UPDATED 22:19 EDT / MAY 17 2016

NEWS

Report: Google’s smart home assistant now called Google Home, will launch at I/O Wednesday

Google, Inc.’s answer to Amazon.com, Inc.’s Alexa smart home assistant will be launched Wednesday at Google’s annual I/O conference, according to a new report.

The New York Times claims the device will be called Google Home and will be able to answer simple questions and carry out basic tasks.

The device itself will go on sale in the fall, a considerable time away, but Google is said to be wanting to “plant a stake in the ground now” for the device, presumably so it can build up relationships with developers and third-party service providers to add extra functionality to the device before it goes on sale.

News that Google was working on an Alexa competitor first emerged in March, when it was also claimed that Google was working on the device without its Alphabet, Inc. sibling company Nest, who specialize in smart home devices.

A subsequent report last week provided additional details about the device which had an internal project name of “Chirp” and is said to resemble Google’s OnHub wireless router.

As we pointed out in that last report, Google Home will have one strong advantage over Amazon’s Echo: it will be relying on results and services from Google itself to both deliver answers and to undertake tasks, an immediate heads up if indeed Google is looking to take on the Echo head-to-head.

New battleground

Smart virtual agents are not exactly new with services such as Siri, as featured in Apple products, having been around for half a decade, but dedicated smart home assistants, virtual digital butlers if you like, appears to be a new battleground.
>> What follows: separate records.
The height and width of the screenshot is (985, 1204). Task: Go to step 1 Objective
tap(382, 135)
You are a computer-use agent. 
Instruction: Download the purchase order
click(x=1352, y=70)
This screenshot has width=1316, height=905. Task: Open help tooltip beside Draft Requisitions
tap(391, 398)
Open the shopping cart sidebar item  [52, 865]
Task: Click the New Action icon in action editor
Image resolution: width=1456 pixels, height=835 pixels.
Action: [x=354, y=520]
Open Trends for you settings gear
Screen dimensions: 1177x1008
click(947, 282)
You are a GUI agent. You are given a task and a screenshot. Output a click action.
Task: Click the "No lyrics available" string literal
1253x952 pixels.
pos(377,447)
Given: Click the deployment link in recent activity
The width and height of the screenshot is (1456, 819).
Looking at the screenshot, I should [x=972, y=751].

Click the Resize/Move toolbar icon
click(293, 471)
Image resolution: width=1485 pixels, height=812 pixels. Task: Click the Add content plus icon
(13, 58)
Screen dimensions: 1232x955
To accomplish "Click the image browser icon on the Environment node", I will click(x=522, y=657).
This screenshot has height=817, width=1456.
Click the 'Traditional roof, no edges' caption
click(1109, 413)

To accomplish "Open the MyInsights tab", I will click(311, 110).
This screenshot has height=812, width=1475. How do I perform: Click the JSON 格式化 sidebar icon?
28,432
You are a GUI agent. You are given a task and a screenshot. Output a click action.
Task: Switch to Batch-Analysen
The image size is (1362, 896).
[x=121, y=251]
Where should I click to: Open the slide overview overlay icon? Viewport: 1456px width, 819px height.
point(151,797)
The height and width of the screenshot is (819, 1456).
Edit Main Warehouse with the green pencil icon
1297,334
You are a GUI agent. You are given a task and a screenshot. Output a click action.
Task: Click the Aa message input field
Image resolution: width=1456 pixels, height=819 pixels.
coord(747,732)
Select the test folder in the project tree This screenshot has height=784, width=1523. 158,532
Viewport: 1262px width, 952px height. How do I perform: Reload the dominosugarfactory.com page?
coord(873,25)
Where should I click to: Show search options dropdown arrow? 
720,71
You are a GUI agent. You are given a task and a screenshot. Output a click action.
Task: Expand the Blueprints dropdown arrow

Since launching two years ago, the Amazon Echo has been a surprise hit, despite some not fully understanding the utility of the device; at launch that was an understandable conclusion, but in those two years Amazon has continued to expand Alexa’s abilities to cover an increasing range of third-party services.

Today the Echo can be used to order a Domino’s Pizza, book an Uber X car, or undertake a range of other things all via voice command, literally in the space of two years creating a new market that never previously existed.

Google will be playing catchup with Google Home and is unlikely to be able to compete with the Echo’s full range of services at launch, but given the search giant’s power and reach, they will eventually catch up to the Echo, and then the fight will be on for smart home assistant market dominance.